% Generated by roxygen2: do not edit by hand
% Please edit documentation in R/classif_mcc.R
\name{mcc}
\alias{mcc}
\title{Matthews Correlation Coefficient}
\usage{
mcc(truth, response, positive = NULL, ...)
}
\arguments{
\item{truth}{(\code{factor()})\cr
True (observed) labels.
Must have the same levels and length as \code{response}.}

\item{response}{(\code{factor()})\cr
Predicted response labels.
Must have the same levels and length as \code{truth}.}

\item{positive}{(\code{character(1)}) Name of the positive class in case of binary classification.}

\item{...}{(\code{any})\cr
Additional arguments.

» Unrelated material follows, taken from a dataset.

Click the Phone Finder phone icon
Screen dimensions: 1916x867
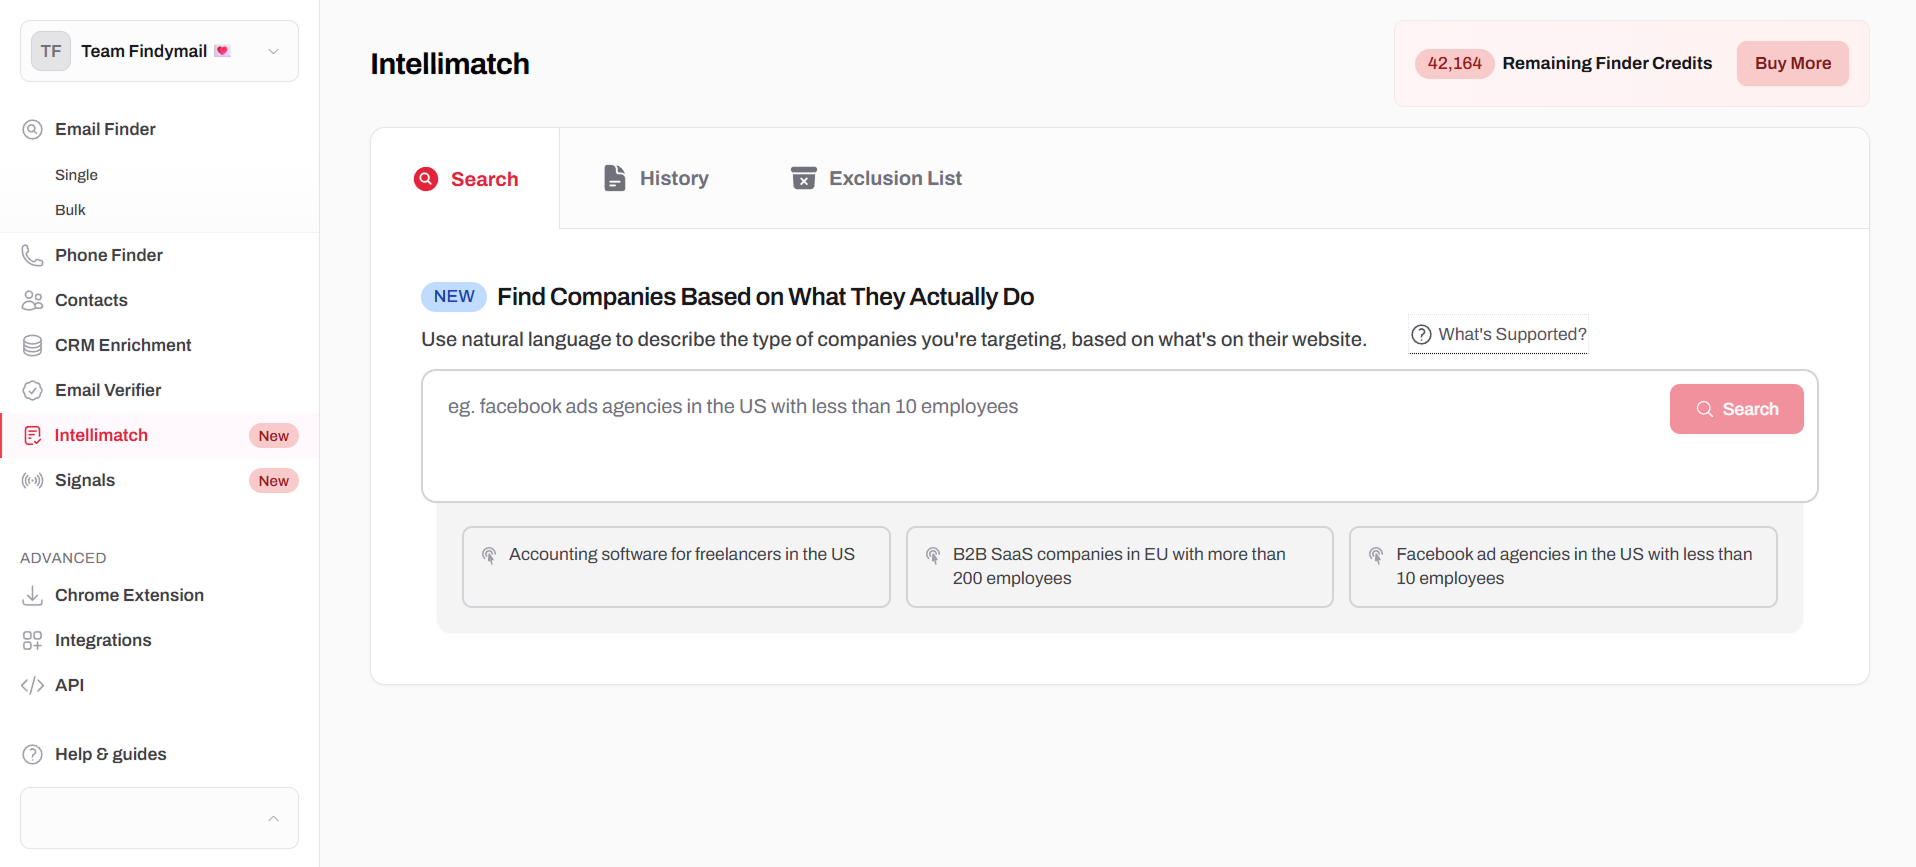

Currently ignored.}
}
\value{
Performance value as \code{numeric(1)}.
}
\description{
Measure to compare true observed labels with predicted
labels
in multiclass classification tasks.
}
\details{
In the binary case, the Matthews Correlation Coefficient is defined as \deqn{
   \frac{\mathrm{TP} \cdot \mathrm{TN} - \mathrm{FP} \cdot \mathrm{FN}}{\sqrt{(\mathrm{TP} + \mathrm{FP}) (\mathrm{TP} + \mathrm{FN}) (\mathrm{TN} + \mathrm{FP}) (\mathrm{TN} + \mathrm{FN})}},
}{
   (TP * TN - FP * FN) / sqrt((TP + FP) * (TP + FN) * (TN + FP) * (TN + FN)),
}
where \eqn{TP}, \eqn{FP}, \eqn{TN}, \eqn{TP} are the number of true positives, false positives, true negatives, and false negatives respectively.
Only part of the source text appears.